Abstract
This article examines an Internet music video in which Jesus has an orgy with strippers, knocks out an old lady, steals her necklace, steals from a homeless man, and rolls a joint with a page torn from the Bible. We contend that the lack of online censorship enabled the producers of the Hater Jesus music video to ruthlessly mock Jesus in an original fashion in order to produce a subtle critique of the militarization of Christian youth. The novelty of the representation of Jesus in this case has to do with the fact that while Jesus has often been joked about in popular media, he has rarely been seen. Moreover, when he has appeared, Jesus has usually been portrayed as an effeminate weakling. Hater Jesus, on the other hand, presents us with a thoroughly punk rock version of Jesus—a smirking, nihilistic menace to society.
Notes
1For the sake of clarity, we use Hater Jesus (italicized) to refer to the music video. Hater Jesus (not italicized) is used to refer to the young man dressed in a crown of thorns (the Jesus character) in the video. “Hater” refers to the song that gave rise to both the video and its central character.

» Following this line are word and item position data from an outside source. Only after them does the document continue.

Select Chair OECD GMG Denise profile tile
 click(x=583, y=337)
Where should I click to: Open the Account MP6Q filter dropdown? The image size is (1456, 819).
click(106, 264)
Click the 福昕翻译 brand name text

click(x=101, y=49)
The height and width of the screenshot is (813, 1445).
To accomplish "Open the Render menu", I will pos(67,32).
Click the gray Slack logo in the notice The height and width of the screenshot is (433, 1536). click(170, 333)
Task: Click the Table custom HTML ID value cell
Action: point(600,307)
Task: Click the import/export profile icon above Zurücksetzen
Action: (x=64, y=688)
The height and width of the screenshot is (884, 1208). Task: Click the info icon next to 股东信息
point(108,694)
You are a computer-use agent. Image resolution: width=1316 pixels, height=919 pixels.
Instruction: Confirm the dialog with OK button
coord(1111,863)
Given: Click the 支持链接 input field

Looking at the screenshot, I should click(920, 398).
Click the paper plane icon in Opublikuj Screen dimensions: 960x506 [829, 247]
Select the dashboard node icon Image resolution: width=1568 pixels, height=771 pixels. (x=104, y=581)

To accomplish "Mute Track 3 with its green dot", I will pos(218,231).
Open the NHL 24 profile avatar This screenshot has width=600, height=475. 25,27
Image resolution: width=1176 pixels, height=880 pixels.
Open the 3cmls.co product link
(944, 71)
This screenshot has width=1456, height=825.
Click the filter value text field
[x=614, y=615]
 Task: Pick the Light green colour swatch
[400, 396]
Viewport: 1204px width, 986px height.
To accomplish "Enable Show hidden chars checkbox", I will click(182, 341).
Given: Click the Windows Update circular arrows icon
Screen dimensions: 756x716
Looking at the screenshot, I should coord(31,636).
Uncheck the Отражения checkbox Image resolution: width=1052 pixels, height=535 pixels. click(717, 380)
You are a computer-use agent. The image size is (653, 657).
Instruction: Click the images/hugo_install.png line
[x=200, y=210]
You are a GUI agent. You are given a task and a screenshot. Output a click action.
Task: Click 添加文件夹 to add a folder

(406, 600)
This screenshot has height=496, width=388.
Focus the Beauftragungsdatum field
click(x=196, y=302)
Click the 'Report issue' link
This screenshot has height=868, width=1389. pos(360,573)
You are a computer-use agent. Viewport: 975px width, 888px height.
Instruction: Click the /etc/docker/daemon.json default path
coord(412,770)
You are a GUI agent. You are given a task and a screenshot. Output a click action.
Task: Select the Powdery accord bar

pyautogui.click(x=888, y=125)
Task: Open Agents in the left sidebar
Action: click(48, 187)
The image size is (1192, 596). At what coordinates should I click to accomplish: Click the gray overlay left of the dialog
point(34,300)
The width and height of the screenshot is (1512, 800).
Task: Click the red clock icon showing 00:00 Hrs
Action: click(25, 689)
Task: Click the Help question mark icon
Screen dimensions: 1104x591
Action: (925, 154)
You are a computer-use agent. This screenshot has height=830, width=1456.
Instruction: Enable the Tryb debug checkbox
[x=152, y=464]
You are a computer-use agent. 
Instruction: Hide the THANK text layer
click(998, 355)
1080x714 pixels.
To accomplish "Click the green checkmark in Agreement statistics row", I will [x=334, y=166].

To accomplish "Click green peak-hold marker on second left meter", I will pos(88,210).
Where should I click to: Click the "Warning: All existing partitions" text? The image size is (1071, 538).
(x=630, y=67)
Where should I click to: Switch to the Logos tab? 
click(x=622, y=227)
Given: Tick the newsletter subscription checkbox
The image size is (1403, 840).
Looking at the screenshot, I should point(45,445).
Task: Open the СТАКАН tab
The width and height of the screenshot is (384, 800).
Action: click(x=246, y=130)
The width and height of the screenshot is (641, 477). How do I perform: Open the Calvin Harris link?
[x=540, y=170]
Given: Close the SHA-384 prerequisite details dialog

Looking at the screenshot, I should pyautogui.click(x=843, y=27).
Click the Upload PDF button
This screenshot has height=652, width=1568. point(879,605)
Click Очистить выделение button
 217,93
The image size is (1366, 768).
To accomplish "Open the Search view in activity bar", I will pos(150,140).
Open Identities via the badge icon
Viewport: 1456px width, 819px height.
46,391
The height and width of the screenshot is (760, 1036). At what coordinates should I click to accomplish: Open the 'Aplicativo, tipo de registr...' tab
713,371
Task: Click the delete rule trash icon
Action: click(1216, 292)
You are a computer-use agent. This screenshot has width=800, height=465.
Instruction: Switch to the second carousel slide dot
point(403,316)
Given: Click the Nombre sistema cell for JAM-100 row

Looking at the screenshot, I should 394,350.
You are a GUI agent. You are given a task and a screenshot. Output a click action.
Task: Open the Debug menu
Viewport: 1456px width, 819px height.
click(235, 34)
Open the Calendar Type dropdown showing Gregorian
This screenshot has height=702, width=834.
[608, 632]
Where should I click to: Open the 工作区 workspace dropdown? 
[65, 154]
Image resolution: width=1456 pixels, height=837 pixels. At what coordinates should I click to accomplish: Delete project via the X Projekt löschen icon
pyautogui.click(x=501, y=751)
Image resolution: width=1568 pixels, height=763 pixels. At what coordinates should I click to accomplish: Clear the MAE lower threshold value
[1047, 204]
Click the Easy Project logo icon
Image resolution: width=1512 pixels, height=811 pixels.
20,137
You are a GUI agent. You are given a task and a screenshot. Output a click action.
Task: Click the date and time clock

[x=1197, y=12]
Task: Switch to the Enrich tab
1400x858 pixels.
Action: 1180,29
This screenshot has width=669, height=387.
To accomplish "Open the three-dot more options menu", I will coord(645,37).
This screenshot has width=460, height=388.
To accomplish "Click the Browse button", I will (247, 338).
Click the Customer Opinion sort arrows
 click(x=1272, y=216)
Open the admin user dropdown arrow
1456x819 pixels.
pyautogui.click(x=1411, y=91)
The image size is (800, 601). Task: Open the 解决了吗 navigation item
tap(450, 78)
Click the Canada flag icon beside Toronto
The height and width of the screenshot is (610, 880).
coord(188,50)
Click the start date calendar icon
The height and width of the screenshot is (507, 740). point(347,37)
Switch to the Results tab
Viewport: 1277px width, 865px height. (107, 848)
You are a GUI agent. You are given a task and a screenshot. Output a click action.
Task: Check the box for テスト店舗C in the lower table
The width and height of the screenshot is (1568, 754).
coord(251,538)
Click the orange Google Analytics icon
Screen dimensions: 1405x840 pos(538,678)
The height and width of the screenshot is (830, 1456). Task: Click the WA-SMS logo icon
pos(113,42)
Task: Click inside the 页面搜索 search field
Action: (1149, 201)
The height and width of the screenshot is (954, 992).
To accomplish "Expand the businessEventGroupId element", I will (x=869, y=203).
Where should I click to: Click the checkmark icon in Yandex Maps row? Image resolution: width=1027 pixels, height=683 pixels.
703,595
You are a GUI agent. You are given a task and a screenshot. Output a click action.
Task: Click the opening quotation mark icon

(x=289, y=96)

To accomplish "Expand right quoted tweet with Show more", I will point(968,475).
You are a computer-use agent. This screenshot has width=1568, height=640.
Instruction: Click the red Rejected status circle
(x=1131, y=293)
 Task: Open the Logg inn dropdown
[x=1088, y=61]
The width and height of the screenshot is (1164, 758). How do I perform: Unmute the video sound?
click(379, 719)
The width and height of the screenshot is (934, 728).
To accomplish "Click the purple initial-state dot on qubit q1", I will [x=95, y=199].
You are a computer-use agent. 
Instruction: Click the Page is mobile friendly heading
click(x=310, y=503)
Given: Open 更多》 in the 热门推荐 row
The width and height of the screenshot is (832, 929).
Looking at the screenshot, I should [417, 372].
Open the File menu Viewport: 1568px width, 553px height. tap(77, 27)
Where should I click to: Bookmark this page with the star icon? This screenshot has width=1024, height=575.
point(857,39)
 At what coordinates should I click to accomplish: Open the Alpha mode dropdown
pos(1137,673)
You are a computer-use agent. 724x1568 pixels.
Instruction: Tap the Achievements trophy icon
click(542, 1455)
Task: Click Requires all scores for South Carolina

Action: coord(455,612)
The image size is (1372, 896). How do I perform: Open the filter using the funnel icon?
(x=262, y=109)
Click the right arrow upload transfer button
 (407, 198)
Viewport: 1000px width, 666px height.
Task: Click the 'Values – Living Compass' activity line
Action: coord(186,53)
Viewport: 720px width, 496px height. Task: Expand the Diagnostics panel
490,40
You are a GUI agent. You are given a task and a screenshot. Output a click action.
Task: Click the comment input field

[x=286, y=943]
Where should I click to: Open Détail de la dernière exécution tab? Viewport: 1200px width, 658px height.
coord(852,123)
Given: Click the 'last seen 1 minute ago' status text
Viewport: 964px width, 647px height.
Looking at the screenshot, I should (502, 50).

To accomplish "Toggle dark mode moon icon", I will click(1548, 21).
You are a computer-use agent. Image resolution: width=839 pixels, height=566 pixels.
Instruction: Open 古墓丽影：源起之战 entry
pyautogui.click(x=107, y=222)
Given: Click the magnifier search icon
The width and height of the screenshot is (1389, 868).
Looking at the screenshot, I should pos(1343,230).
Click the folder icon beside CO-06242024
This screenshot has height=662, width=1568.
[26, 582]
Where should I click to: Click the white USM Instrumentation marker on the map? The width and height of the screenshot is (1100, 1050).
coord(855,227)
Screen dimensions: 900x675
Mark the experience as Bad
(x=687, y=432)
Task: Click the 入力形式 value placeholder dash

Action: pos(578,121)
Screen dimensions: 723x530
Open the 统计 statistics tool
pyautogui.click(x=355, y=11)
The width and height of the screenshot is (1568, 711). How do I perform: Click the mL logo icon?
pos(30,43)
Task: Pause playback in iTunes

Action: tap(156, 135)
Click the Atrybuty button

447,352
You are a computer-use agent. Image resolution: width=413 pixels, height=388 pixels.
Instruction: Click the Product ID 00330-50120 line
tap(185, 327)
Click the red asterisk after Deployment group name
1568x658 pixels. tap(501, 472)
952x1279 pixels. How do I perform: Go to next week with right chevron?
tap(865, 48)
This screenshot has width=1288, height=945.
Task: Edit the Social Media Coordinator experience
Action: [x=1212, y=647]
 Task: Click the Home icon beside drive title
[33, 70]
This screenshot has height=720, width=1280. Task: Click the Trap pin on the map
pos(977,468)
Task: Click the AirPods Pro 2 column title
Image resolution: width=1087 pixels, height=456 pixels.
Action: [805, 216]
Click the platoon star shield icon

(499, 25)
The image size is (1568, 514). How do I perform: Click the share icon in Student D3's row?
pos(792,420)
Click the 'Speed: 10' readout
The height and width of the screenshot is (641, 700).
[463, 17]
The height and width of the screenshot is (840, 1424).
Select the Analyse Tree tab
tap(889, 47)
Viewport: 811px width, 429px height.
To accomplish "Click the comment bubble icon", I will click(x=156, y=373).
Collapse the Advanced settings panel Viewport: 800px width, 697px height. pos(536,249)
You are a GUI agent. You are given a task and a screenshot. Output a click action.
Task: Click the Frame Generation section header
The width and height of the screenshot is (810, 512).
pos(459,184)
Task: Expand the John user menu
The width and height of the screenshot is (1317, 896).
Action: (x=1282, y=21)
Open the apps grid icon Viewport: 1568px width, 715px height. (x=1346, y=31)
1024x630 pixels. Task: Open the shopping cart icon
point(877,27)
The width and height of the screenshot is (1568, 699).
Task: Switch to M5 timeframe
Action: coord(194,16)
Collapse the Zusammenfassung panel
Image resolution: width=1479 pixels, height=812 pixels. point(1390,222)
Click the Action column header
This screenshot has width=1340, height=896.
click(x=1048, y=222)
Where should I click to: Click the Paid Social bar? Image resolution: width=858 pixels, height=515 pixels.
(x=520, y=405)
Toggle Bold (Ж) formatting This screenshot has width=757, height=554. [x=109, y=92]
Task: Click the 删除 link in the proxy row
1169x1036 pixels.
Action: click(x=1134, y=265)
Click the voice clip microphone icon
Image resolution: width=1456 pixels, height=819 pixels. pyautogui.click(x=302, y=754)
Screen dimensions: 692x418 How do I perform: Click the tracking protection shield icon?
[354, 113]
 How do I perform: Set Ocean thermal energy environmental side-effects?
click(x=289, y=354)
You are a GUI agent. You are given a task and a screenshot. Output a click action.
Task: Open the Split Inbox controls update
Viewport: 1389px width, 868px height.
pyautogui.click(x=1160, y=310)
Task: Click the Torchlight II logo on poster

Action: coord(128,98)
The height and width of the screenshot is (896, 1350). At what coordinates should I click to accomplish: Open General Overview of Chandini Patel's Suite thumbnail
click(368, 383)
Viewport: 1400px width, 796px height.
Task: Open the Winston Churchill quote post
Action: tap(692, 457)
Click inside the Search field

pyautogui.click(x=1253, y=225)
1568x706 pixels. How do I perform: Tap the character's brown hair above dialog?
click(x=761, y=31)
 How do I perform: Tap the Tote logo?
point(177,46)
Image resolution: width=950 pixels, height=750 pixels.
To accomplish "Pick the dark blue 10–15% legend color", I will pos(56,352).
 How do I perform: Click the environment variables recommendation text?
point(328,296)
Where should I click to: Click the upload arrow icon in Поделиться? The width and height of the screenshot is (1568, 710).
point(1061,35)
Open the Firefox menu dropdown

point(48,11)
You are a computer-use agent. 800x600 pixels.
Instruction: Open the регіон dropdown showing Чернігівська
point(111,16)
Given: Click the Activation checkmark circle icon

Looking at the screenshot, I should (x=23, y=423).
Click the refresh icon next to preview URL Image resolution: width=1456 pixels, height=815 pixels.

2In his classic essay “The Rhetorical Situation,” Lloyd Bitzer (1968) suggested that rhetoric was situational, by which he meant that persuasive appeals are produced in response to particular “rhetorical exigencies.” Bitzer defined the “rhetorical exigence” as “an imperfection marked by urgency … a defect, an obstacle, something waiting to be done, a thing which is other than it should be” (p. 6). These exigencies, according to Bitzer, literally call out to would be rhetors demanding a response “in the same sense that an answer comes into existence in response to a question, or a solution in response to a problem” (p. 5).